--- Source data ---

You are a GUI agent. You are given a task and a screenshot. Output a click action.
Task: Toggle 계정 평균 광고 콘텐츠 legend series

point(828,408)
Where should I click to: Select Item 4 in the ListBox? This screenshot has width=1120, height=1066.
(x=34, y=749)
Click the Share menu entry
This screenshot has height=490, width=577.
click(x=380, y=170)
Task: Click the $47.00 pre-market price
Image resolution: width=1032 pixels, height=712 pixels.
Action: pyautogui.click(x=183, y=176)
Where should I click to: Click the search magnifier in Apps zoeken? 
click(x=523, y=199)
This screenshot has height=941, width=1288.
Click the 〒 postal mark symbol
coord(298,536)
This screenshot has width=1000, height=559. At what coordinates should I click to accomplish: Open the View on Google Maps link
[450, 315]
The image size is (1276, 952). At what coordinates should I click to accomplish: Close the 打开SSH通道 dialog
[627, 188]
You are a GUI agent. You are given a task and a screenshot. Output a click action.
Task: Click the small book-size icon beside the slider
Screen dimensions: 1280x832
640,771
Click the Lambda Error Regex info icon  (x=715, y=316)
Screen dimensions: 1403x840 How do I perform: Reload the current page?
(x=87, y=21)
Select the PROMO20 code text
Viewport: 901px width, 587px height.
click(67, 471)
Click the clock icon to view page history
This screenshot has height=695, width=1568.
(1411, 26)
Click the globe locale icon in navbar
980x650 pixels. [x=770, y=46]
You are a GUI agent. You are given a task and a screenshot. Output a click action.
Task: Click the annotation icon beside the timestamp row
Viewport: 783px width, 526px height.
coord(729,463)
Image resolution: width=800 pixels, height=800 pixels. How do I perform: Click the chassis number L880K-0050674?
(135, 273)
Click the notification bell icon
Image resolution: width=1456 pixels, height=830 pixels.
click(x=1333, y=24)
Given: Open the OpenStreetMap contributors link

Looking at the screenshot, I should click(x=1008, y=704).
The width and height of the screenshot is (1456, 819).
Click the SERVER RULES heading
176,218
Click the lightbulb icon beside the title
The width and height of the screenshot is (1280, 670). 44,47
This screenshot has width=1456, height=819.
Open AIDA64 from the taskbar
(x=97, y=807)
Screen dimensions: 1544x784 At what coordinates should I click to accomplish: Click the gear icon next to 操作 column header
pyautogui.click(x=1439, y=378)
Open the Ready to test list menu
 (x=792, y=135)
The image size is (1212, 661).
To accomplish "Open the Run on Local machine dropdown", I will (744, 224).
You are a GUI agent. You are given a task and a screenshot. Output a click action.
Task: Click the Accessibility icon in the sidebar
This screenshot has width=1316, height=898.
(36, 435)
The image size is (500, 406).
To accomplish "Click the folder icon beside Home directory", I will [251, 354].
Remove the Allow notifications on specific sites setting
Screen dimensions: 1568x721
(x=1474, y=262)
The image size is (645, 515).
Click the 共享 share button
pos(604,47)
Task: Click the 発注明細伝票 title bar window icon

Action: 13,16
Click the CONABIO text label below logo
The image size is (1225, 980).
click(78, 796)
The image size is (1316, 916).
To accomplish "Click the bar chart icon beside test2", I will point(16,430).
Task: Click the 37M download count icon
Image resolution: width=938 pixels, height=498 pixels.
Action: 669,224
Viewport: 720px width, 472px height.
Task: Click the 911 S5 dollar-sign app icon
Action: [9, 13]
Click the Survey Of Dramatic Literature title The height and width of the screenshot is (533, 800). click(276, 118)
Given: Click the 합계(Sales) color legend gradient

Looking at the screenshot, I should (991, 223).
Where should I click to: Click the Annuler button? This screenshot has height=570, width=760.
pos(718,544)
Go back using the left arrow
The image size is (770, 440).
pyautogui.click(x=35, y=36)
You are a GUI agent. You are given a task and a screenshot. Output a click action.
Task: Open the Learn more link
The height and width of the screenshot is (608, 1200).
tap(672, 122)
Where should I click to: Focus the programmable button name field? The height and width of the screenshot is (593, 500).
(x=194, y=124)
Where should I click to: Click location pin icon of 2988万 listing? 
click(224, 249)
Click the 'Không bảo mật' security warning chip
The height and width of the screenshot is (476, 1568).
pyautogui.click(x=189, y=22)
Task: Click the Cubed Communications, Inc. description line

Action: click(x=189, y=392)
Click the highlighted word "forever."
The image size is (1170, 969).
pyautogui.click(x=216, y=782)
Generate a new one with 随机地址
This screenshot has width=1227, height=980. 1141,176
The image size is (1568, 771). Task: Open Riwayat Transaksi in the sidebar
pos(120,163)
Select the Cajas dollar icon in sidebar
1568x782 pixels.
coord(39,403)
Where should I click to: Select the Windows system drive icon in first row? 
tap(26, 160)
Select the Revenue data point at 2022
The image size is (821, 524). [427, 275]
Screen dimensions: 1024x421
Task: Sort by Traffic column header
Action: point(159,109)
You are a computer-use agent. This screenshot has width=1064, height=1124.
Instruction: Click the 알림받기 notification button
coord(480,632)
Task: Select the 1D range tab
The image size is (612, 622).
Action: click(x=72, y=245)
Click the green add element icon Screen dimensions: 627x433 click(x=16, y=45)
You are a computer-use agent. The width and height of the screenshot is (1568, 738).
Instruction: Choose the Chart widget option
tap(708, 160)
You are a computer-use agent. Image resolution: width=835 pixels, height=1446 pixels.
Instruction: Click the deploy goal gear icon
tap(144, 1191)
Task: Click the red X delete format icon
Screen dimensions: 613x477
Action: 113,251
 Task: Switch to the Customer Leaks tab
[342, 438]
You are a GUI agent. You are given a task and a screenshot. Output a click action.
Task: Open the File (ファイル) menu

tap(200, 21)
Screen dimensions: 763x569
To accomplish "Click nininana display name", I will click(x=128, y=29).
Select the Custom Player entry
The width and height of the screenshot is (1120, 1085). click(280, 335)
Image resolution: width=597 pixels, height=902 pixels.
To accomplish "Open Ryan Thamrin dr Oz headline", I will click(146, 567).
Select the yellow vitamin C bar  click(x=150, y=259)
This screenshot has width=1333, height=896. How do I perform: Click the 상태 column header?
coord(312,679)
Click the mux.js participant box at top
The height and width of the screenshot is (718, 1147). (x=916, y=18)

--- Set task ---
Can you turn all of the records above into a numbered list, one line per item, with the blank lines dropped?

--- Problem solution ---
1. You are a GUI agent. You are given a task and a screenshot. Output a click action.
2. Task: Toggle 계정 평균 광고 콘텐츠 legend series
3. point(828,408)
4. Where should I click to: Select Item 4 in the ListBox? This screenshot has width=1120, height=1066.
5. (x=34, y=749)
6. Click the Share menu entry
7. This screenshot has height=490, width=577.
8. click(x=380, y=170)
9. Task: Click the $47.00 pre-market price
10. Image resolution: width=1032 pixels, height=712 pixels.
11. Action: pyautogui.click(x=183, y=176)
12. Where should I click to: Click the search magnifier in Apps zoeken? 
13. click(x=523, y=199)
14. This screenshot has height=941, width=1288.
15. Click the 〒 postal mark symbol
16. coord(298,536)
17. This screenshot has width=1000, height=559. At what coordinates should I click to accomplish: Open the View on Google Maps link
18. [450, 315]
19. The image size is (1276, 952). At what coordinates should I click to accomplish: Close the 打开SSH通道 dialog
20. [627, 188]
21. You are a GUI agent. You are given a task and a screenshot. Output a click action.
22. Task: Click the small book-size icon beside the slider
23. Screen dimensions: 1280x832
24. 640,771
25. Click the Lambda Error Regex info icon  (x=715, y=316)
26. Screen dimensions: 1403x840 How do I perform: Reload the current page?
27. (x=87, y=21)
28. Select the PROMO20 code text
29. Viewport: 901px width, 587px height.
30. click(67, 471)
31. Click the clock icon to view page history
32. This screenshot has height=695, width=1568.
33. (1411, 26)
34. Click the globe locale icon in navbar
35. 980x650 pixels. [x=770, y=46]
36. You are a GUI agent. You are given a task and a screenshot. Output a click action.
37. Task: Click the annotation icon beside the timestamp row
38. Viewport: 783px width, 526px height.
39. coord(729,463)
40. Image resolution: width=800 pixels, height=800 pixels. How do I perform: Click the chassis number L880K-0050674?
41. (135, 273)
42. Click the notification bell icon
43. Image resolution: width=1456 pixels, height=830 pixels.
44. click(x=1333, y=24)
45. Given: Open the OpenStreetMap contributors link
46. Looking at the screenshot, I should click(x=1008, y=704).
47. The width and height of the screenshot is (1456, 819).
48. Click the SERVER RULES heading
49. 176,218
50. Click the lightbulb icon beside the title
51. The width and height of the screenshot is (1280, 670). 44,47
52. This screenshot has width=1456, height=819.
53. Open AIDA64 from the taskbar
54. (x=97, y=807)
55. Screen dimensions: 1544x784 At what coordinates should I click to accomplish: Click the gear icon next to 操作 column header
56. pyautogui.click(x=1439, y=378)
57. Open the Ready to test list menu
58.  (x=792, y=135)
59. The image size is (1212, 661).
60. To accomplish "Open the Run on Local machine dropdown", I will (744, 224).
61. You are a GUI agent. You are given a task and a screenshot. Output a click action.
62. Task: Click the Accessibility icon in the sidebar
63. This screenshot has width=1316, height=898.
64. (36, 435)
65. The image size is (500, 406).
66. To accomplish "Click the folder icon beside Home directory", I will [251, 354].
67. Remove the Allow notifications on specific sites setting
68. Screen dimensions: 1568x721
69. (x=1474, y=262)
70. The image size is (645, 515).
71. Click the 共享 share button
72. pos(604,47)
73. Task: Click the 発注明細伝票 title bar window icon
74. Action: 13,16
75. Click the CONABIO text label below logo
76. The image size is (1225, 980).
77. click(78, 796)
78. The image size is (1316, 916).
79. To accomplish "Click the bar chart icon beside test2", I will point(16,430).
80. Task: Click the 37M download count icon
81. Image resolution: width=938 pixels, height=498 pixels.
82. Action: 669,224
83. Viewport: 720px width, 472px height.
84. Task: Click the 911 S5 dollar-sign app icon
85. Action: [9, 13]
86. Click the Survey Of Dramatic Literature title The height and width of the screenshot is (533, 800). click(276, 118)
87. Given: Click the 합계(Sales) color legend gradient
88. Looking at the screenshot, I should (991, 223).
89. Where should I click to: Click the Annuler button? This screenshot has height=570, width=760.
90. pos(718,544)
91. Go back using the left arrow
92. The image size is (770, 440).
93. pyautogui.click(x=35, y=36)
94. You are a GUI agent. You are given a task and a screenshot. Output a click action.
95. Task: Open the Learn more link
96. The height and width of the screenshot is (608, 1200).
97. tap(672, 122)
98. Where should I click to: Focus the programmable button name field? The height and width of the screenshot is (593, 500).
99. (x=194, y=124)
100. Where should I click to: Click location pin icon of 2988万 listing? 
101. click(224, 249)
102. Click the 'Không bảo mật' security warning chip
103. The height and width of the screenshot is (476, 1568).
104. pyautogui.click(x=189, y=22)
105. Task: Click the Cubed Communications, Inc. description line
106. Action: click(x=189, y=392)
107. Click the highlighted word "forever."
108. The image size is (1170, 969).
109. pyautogui.click(x=216, y=782)
110. Generate a new one with 随机地址
111. This screenshot has width=1227, height=980. 1141,176
112. The image size is (1568, 771). Task: Open Riwayat Transaksi in the sidebar
113. pos(120,163)
114. Select the Cajas dollar icon in sidebar
115. 1568x782 pixels.
116. coord(39,403)
117. Where should I click to: Select the Windows system drive icon in first row? 
118. tap(26, 160)
119. Select the Revenue data point at 2022
120. The image size is (821, 524). [427, 275]
121. Screen dimensions: 1024x421
122. Task: Sort by Traffic column header
123. Action: point(159,109)
124. You are a computer-use agent. This screenshot has width=1064, height=1124.
125. Instruction: Click the 알림받기 notification button
126. coord(480,632)
127. Task: Select the 1D range tab
128. The image size is (612, 622).
129. Action: click(x=72, y=245)
130. Click the green add element icon Screen dimensions: 627x433 click(x=16, y=45)
131. You are a computer-use agent. The width and height of the screenshot is (1568, 738).
132. Instruction: Choose the Chart widget option
133. tap(708, 160)
134. You are a computer-use agent. Image resolution: width=835 pixels, height=1446 pixels.
135. Instruction: Click the deploy goal gear icon
136. tap(144, 1191)
137. Task: Click the red X delete format icon
138. Screen dimensions: 613x477
139. Action: 113,251
140.  Task: Switch to the Customer Leaks tab
141. [342, 438]
142. You are a GUI agent. You are given a task and a screenshot. Output a click action.
143. Task: Open the File (ファイル) menu
144. tap(200, 21)
145. Screen dimensions: 763x569
146. To accomplish "Click nininana display name", I will click(x=128, y=29).
147. Select the Custom Player entry
148. The width and height of the screenshot is (1120, 1085). click(280, 335)
149. Image resolution: width=597 pixels, height=902 pixels.
150. To accomplish "Open Ryan Thamrin dr Oz headline", I will click(146, 567).
151. Select the yellow vitamin C bar  click(x=150, y=259)
152. This screenshot has width=1333, height=896. How do I perform: Click the 상태 column header?
153. coord(312,679)
154. Click the mux.js participant box at top
155. The height and width of the screenshot is (718, 1147). (x=916, y=18)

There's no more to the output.